El alcalde de Río, un aliado de Bolsonaro, es arrestado por corrupción

Bolsonaro y Crivella

El saliente alcalde de Río de Janeiro fue arrestado el martes por acusaciones de corrupción, en un vergonzoso golpe para el presidente brasileño Jair Bolsonaro, quién ve cómo es detenido un aliado ideológico al que había respaldado en su fallido intento por ser reelecto.

Marcelo Crivella, quien fue arrestado en su casa en el oeste de Río apenas nueve días antes del final de su mandato, negó haber actuado mal y dijo que era blanco de una persecución política.

“Soy inocente y no sé qué está pasando”, dijo Crivella a periodistas tras su arresto.

Crivella, un expastor evangélico, es sobrino del multimillonario predicador Edir Macedo, uno de los hombres más ricos de Brasil y entre los líderes religiosos con más conexiones políticas.

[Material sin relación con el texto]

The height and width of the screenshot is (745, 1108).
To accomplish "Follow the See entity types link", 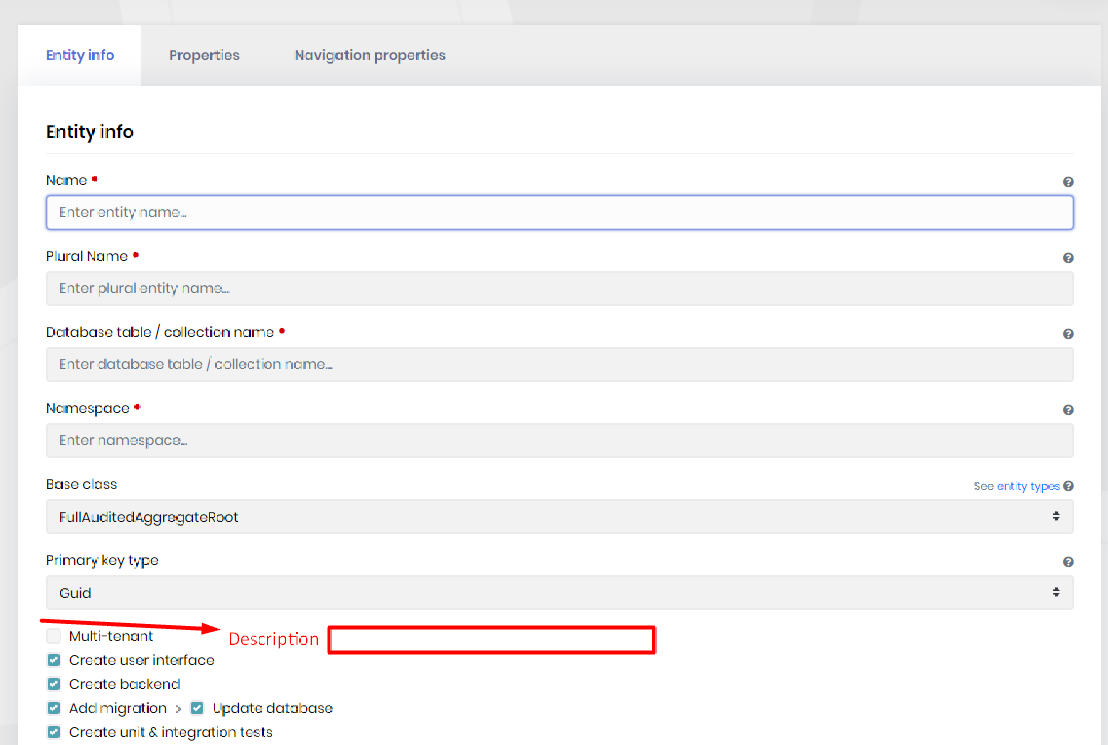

El apoyo de figuras como Macedo y el enorme bloque de votantes evangélicos del país fue crucial para la victoria electoral del ultraderechista Bolsonaro en 2018.

Bolsonaro respaldó el intento de reelección de Crivella, que perdió la populosa alcaldía tras obtener solo el 36% de los votos en una segunda vuelta en noviembre.

El arresto de Crivella plantea preguntas incómodas para el presidente, quien ha criticado la corrupción de administraciones anteriores y se ha comprometido a barrer con la política sucia que salpica a Brasil.

Crivella es un nuevo político de Río en ser arrestado por sospechas de corrupción. El gobernador del estado de Río, Wilson Witzel, fue suspendido de su cargo el 28 de agosto por preocupaciones sobre una posible interferencia en las investigaciones sobre sobornos que enfrenta. Investigaciones de corrupción llevaron a cinco de sus predecesores a la cárcel.

La investigación sobre Crivella se basa en parte en el testimonio de un acuerdo de culpabilidad de alguien que admitió haber lavado dinero para un grupo relacionado con el alcalde, a través de un esquema de soborno por contratos, dijeron los fiscales.

Otros sospechosos también fueron arrestados el martes, señaló la policía.